List of tasks:
a) In the post about the curry restaurant, in which part of London is the restaurant located?
b) List every way of getting food from the restaurant that the post about the curry restaurant mentions.
c) Continue the post about the curry restaurant from its last sentence.

Selected extract:
☆ ☆ ☆ ☆

I went out for a curry tonight. Maybe not the healthiest of food, but like a condemned man I want to make the most of my last couple of days before a doctor tells me I am never allowed to have fun again in my life.
We've been to this restaurant a couple of times before, (though the last time we arrived at 10.30pm and they said it was too late to eat in so we got a takeaway) and the food is really excellent, yet every time I pass it there is no one in there. It's in a trendy part of Hammersmith. It's got lovely food. You'd think it would be doing well (and maybe its takeaway and delivery business is better), but as a connoisseur of curry I am surprised that this excellent restaurant has so little trade. Or maybe I just pass it when it's not that busy.
We got there early tonight at about 6.30 and there were three other people at the next table. The restaurant manager recognised us and congratulated us on getting in early this time. The man at the next table, overhearing our conversation told us it paid to get here before the rush, clearly assuming we had been turned away from a heaving restaurant before.

☆ ☆ ☆ ☆

Dataset records:
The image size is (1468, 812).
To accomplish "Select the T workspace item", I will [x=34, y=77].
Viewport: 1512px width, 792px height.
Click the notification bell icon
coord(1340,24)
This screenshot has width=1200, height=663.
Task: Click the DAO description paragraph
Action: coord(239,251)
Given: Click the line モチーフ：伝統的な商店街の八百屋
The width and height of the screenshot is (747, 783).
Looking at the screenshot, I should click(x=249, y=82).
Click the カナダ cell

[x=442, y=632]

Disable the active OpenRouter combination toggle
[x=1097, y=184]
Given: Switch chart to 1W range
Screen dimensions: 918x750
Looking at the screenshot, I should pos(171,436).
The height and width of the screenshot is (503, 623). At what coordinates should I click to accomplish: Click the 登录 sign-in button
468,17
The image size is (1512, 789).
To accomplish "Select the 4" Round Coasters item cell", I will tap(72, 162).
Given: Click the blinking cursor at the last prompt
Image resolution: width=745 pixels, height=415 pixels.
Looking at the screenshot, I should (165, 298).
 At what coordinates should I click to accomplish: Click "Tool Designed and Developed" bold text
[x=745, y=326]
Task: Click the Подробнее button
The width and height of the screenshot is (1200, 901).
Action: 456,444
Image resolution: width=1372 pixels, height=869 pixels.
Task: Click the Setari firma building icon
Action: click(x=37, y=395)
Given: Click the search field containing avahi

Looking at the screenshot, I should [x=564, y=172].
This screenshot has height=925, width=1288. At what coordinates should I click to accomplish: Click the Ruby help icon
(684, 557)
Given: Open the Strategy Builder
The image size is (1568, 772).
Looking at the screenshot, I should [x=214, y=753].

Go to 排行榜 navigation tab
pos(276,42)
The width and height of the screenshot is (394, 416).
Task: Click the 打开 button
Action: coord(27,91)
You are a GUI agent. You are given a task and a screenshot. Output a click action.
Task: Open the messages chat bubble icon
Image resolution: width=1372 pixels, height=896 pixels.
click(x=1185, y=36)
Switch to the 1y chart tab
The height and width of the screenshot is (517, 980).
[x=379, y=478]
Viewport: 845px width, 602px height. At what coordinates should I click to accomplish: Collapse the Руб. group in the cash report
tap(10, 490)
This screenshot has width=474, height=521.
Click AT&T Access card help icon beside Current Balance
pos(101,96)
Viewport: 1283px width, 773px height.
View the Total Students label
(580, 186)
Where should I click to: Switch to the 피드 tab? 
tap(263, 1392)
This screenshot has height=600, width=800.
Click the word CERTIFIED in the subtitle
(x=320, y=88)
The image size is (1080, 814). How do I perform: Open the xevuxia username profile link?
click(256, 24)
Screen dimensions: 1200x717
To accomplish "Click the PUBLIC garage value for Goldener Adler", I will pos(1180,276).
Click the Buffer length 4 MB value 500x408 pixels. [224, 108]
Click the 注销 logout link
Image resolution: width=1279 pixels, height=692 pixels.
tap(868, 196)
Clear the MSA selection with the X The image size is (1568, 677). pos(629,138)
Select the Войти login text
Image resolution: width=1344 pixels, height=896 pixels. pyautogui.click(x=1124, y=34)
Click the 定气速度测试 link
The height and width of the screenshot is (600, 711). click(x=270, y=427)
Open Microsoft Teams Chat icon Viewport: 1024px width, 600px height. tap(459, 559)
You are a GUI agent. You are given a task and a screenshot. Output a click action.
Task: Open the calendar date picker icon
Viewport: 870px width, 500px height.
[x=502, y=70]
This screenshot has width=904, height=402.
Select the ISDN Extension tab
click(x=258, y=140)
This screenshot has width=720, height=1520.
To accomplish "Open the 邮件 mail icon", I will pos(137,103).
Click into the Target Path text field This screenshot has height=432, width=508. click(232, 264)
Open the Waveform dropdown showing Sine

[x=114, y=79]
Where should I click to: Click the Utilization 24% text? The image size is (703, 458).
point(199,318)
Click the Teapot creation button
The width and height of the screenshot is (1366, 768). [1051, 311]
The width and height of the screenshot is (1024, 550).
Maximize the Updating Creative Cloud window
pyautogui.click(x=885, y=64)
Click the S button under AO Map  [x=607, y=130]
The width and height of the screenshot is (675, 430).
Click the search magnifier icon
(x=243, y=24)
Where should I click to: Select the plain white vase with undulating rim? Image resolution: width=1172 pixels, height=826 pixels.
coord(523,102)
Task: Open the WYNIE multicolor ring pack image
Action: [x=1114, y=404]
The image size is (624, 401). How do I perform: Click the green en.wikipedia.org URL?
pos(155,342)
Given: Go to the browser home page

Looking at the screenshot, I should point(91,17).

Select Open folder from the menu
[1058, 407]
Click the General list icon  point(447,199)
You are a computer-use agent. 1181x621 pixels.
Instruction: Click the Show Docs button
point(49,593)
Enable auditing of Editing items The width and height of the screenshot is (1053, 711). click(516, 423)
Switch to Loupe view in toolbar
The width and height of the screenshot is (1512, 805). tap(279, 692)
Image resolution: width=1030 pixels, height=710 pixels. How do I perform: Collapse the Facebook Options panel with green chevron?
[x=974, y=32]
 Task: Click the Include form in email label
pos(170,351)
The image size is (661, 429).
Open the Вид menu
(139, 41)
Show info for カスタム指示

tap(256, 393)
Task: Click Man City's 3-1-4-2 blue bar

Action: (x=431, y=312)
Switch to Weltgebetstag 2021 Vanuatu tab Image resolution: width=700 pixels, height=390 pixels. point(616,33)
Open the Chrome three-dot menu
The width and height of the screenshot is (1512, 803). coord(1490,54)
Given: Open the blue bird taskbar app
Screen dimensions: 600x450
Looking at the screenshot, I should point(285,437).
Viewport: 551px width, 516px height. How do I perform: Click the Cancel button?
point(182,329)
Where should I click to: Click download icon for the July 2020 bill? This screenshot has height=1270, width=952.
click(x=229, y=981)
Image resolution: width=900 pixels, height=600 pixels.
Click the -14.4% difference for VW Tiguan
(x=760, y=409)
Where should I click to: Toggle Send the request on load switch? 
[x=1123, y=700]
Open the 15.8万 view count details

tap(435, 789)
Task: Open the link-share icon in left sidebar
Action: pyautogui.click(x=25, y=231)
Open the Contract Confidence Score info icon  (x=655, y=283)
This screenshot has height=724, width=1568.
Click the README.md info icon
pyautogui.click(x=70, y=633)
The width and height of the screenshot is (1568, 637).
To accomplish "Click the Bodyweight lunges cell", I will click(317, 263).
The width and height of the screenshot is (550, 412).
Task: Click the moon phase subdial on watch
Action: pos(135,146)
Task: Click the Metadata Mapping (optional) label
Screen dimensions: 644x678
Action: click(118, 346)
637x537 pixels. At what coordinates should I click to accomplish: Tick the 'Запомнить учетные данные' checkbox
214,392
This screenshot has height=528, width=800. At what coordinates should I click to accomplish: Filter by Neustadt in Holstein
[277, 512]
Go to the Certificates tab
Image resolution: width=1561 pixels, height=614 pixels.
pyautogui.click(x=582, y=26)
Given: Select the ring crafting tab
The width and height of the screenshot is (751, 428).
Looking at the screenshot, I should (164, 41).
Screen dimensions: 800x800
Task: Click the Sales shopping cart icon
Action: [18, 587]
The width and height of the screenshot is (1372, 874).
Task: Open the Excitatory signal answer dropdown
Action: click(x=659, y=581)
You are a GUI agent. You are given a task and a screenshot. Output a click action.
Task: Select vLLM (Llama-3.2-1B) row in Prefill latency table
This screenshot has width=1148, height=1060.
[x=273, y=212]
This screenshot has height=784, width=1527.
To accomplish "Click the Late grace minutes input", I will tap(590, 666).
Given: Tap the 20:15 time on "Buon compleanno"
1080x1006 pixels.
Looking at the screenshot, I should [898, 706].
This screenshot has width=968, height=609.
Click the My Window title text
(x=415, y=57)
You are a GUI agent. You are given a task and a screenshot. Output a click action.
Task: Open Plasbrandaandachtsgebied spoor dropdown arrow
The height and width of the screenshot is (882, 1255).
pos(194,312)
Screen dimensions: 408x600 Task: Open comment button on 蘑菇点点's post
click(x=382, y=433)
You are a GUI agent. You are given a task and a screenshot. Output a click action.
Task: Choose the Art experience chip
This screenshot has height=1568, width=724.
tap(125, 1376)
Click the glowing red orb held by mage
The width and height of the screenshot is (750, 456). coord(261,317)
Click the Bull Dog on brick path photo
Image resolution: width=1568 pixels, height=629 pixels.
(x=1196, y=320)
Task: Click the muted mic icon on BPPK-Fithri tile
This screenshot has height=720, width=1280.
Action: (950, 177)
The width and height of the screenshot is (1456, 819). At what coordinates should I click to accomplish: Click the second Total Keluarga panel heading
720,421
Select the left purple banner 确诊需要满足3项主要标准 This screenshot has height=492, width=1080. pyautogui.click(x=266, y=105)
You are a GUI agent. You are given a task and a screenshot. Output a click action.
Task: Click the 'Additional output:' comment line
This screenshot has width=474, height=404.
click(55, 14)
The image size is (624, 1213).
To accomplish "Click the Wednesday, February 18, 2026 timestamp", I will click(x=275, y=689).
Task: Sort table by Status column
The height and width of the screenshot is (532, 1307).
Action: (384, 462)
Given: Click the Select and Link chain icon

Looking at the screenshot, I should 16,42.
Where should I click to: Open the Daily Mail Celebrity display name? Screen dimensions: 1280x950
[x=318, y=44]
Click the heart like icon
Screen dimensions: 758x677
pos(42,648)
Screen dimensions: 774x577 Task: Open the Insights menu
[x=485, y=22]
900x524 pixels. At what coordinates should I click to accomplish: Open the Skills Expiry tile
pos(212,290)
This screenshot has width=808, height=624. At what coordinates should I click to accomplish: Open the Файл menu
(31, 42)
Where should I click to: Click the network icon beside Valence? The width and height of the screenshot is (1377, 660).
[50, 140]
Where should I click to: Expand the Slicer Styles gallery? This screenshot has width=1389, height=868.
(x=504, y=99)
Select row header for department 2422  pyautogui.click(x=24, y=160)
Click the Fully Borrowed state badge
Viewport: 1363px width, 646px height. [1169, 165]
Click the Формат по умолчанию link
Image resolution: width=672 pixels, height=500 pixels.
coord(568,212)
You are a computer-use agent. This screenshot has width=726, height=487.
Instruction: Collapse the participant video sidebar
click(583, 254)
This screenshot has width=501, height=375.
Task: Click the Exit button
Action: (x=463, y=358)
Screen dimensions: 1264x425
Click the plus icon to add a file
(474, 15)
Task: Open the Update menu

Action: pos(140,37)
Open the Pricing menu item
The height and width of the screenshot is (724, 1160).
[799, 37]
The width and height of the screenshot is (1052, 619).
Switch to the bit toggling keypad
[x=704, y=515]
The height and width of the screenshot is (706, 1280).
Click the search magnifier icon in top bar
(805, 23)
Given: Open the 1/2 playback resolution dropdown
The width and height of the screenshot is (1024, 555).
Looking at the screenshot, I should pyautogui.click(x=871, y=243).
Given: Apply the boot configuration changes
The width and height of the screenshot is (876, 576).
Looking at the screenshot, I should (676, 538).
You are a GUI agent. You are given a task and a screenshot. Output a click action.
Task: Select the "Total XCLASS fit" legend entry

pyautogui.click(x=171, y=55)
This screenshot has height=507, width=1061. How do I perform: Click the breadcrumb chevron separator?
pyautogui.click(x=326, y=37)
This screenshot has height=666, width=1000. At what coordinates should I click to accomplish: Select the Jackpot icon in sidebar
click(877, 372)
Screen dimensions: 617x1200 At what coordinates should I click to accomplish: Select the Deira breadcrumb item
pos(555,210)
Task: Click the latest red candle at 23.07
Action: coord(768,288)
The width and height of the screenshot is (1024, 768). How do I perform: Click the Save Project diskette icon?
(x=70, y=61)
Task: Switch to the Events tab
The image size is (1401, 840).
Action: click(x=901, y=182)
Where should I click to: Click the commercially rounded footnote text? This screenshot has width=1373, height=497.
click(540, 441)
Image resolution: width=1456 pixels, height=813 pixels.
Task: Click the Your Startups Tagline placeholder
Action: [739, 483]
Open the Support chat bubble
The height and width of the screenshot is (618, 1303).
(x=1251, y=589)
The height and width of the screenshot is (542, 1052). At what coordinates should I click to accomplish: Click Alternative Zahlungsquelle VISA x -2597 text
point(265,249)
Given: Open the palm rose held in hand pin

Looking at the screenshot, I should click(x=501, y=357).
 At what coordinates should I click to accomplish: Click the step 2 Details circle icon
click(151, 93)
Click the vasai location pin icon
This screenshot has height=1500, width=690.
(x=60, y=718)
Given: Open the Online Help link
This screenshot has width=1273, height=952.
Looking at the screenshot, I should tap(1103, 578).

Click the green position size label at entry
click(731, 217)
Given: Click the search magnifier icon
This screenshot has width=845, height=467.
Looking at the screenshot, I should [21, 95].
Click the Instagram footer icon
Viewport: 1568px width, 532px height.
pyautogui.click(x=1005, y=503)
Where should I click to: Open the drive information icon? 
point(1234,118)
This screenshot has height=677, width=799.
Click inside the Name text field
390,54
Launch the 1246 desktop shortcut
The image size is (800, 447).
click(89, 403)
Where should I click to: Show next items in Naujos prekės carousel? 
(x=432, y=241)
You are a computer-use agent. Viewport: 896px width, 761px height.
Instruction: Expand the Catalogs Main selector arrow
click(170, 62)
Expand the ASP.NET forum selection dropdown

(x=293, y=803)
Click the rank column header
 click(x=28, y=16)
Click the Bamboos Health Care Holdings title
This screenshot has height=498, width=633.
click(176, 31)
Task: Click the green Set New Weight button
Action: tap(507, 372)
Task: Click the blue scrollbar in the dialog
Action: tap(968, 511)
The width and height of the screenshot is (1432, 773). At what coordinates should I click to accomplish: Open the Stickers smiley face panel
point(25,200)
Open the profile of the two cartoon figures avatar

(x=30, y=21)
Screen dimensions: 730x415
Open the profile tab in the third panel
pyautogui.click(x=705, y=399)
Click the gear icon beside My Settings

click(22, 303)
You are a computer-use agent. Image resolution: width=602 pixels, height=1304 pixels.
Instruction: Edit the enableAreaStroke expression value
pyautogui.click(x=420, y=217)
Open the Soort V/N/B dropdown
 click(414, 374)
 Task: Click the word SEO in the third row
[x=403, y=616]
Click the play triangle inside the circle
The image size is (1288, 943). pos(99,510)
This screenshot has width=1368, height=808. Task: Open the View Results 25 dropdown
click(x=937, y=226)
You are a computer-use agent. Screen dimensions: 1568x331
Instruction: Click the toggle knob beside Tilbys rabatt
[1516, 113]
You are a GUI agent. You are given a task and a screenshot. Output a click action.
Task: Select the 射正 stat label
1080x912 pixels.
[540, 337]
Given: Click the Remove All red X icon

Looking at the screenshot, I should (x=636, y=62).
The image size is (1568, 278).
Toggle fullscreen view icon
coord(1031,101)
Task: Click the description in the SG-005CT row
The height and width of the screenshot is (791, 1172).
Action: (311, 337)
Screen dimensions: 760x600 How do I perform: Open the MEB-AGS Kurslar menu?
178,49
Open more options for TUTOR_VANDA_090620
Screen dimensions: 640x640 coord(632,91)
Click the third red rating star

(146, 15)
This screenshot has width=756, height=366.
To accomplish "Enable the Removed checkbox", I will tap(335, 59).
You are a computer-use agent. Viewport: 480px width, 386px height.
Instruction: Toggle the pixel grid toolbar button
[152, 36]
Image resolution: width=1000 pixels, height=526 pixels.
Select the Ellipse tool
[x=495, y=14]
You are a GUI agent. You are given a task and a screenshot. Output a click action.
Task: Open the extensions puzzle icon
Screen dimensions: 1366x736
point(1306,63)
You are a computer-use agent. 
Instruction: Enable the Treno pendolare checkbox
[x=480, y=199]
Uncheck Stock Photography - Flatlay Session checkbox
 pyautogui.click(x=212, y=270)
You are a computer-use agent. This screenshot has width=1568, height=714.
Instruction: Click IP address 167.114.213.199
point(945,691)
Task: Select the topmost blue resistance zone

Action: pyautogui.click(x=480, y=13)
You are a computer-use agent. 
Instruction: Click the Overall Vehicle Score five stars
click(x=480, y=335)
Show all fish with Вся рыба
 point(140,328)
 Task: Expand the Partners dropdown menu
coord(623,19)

☆ ☆ ☆ ☆

Expected results:
a) Hammersmith.

b) Eating in, takeaway, and delivery.

c)
And yet every time I pass the waiters are leaning against tables, idling around and seem almost surprised if you come in the door.
Weird.
The food we ordered was excellent again, but about twenty minutes into the meal I started feeling a bit uneasy about something, though I wasn't sure what it was as yet. I had tuned in to the music they were playing as we ate and it was a jaunty Indian tune, the kind that will be familiar to you if you've eaten in an Indian restaurant, quite upbeat but faintly irritating in its jolliness. It was a bit intrusive to be honest and I thought to myself that if Stewart Lee was here he might have to leave, as he gets very irritated by music being imposed on him in this way. But then I began to recognise what had made me feel uneasy and almost slightly queasy. This one four minute piece of music which was repetitive enough within itself, was playing on a loop. All the time we had been sitting there the same piece of music had been playing over and over again. Now I had spotted it it made things even worse. It was slightly maddening. Too British to complain or ask if they could play something else, but also slightly fascinated to see if they would notice and change it, I let it play on. We were in the restaurant for well over an hour and must have listened to that same piece of music consciously or unconsciously about twenty times. That's not creating ambience. That's torture.
And it went on too long to be an accident. This was restaurant policy. They played the same track all night, on a loop, without even a pause between plays - straight on as if it was just one album, over and over again.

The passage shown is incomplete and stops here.